:: STATED PROBLEM ::
Return every record below word for word, leaving out the pictures.

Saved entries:

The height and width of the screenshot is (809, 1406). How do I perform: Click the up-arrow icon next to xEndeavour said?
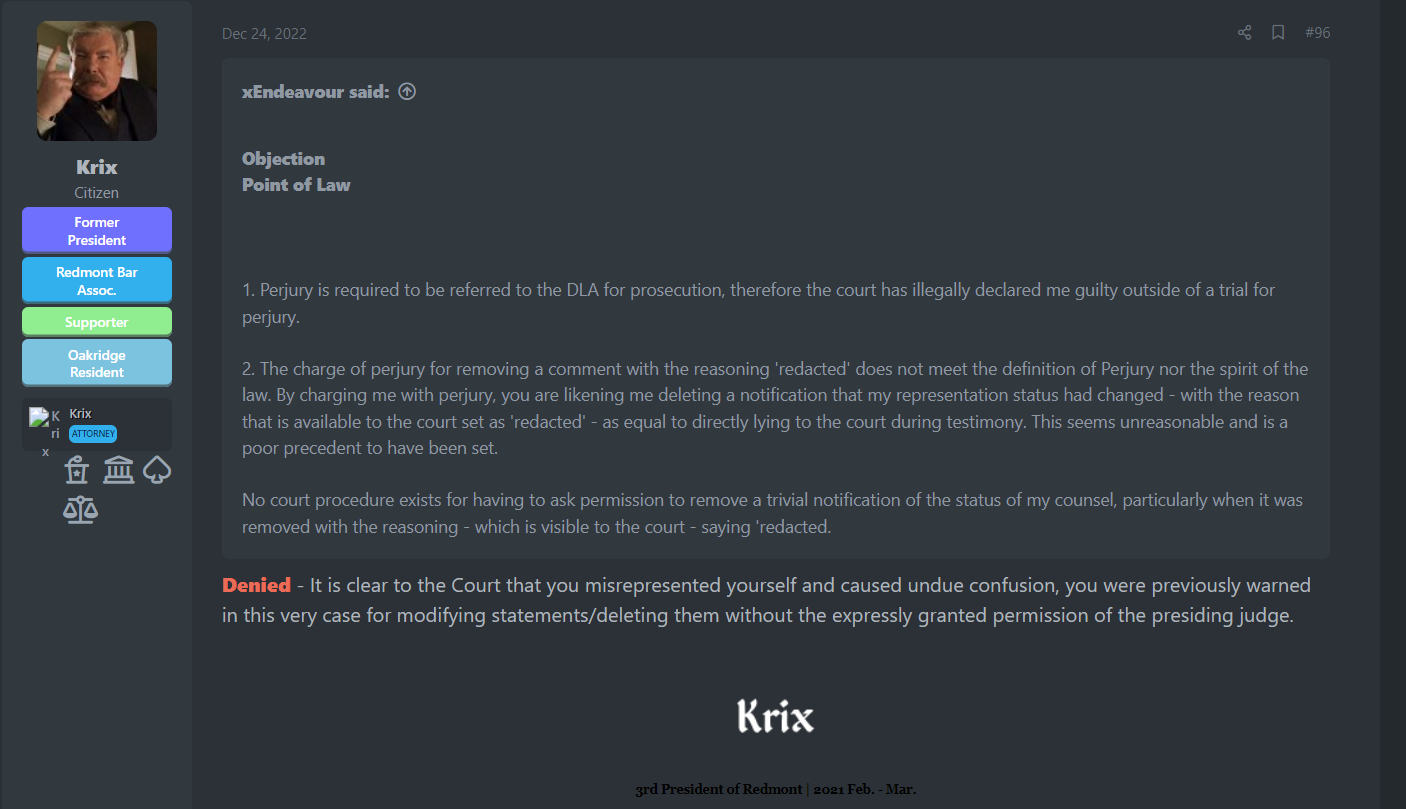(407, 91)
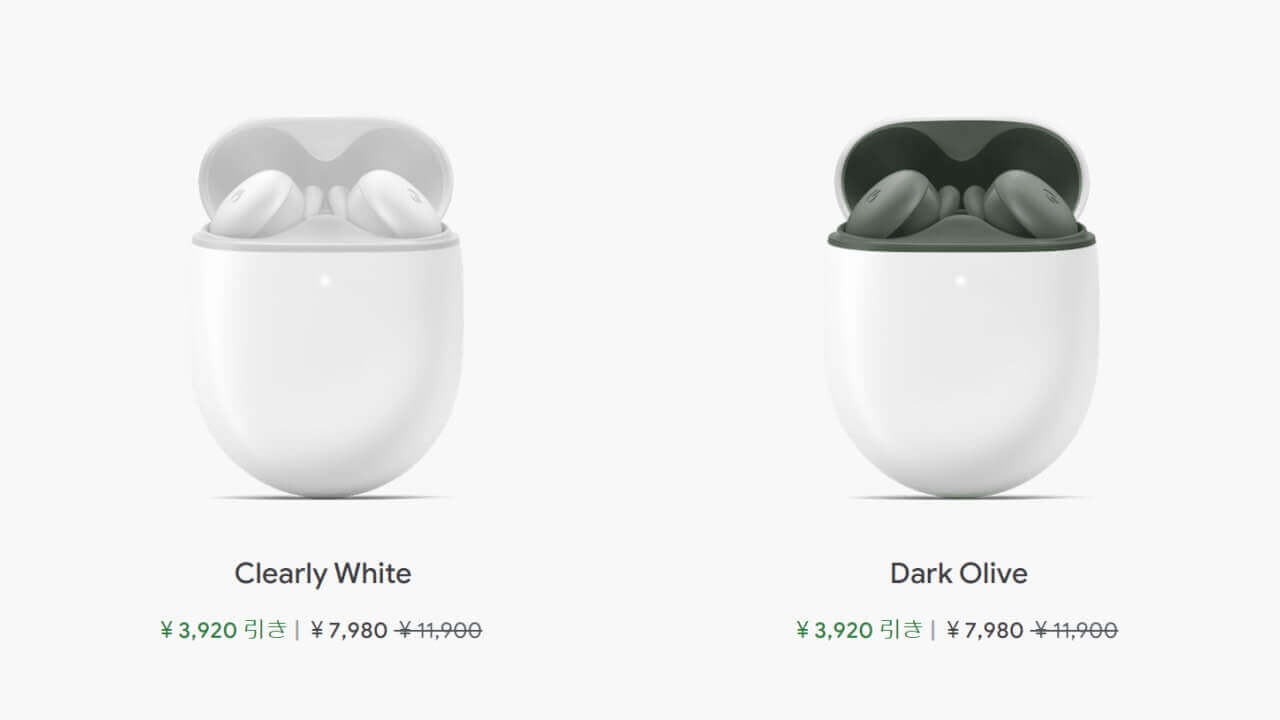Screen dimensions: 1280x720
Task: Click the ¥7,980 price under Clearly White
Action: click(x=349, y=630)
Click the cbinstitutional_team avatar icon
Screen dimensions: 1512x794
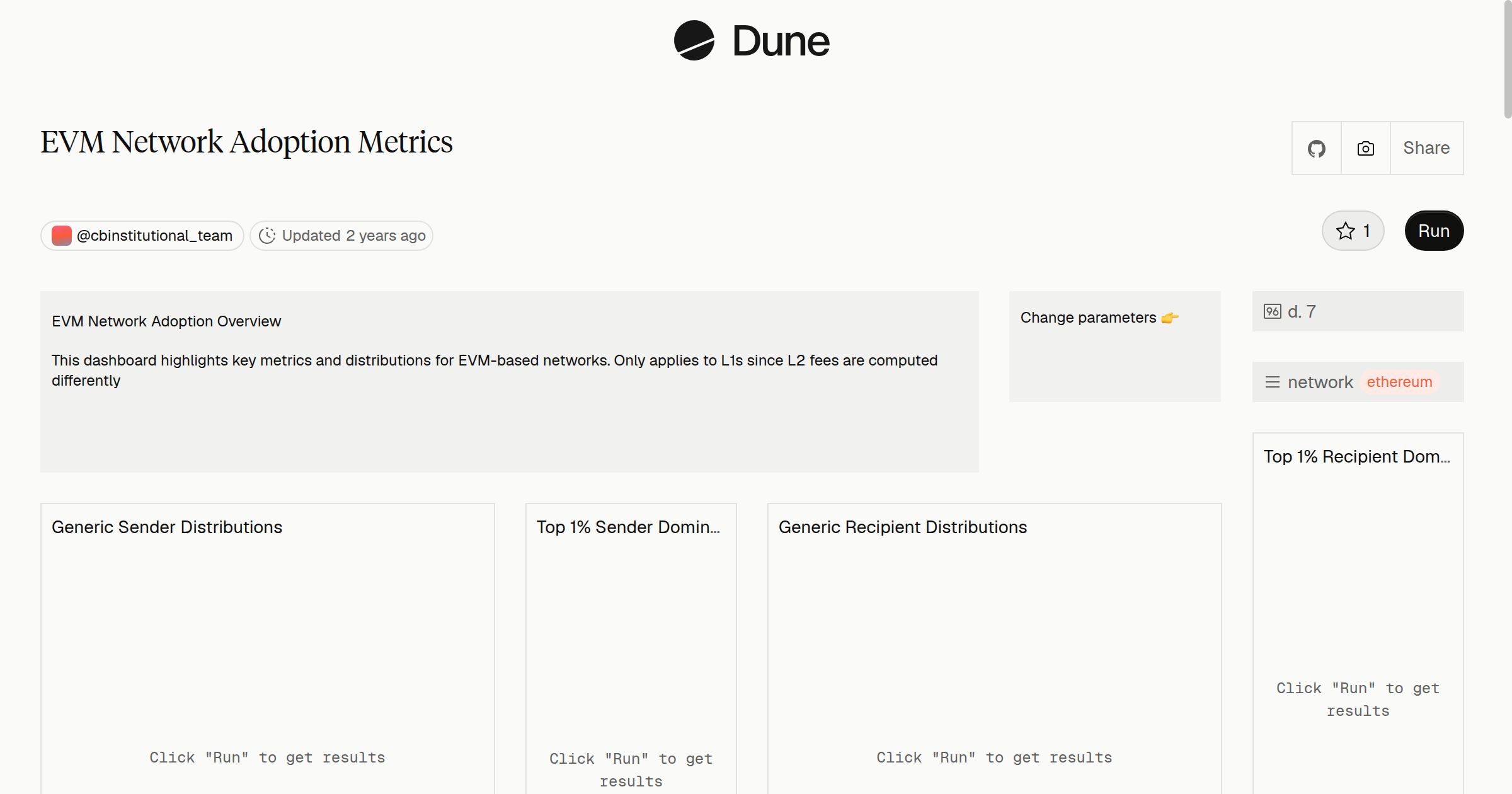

:: FINISHED EXERCISE ::
The height and width of the screenshot is (809, 1406). How do I perform: Click the up-arrow icon next to xEndeavour said?
(407, 91)
Screen dimensions: 1280x720
Task: Click the ¥7,980 price under Clearly White
Action: click(x=349, y=630)
Click the cbinstitutional_team avatar icon
Screen dimensions: 1512x794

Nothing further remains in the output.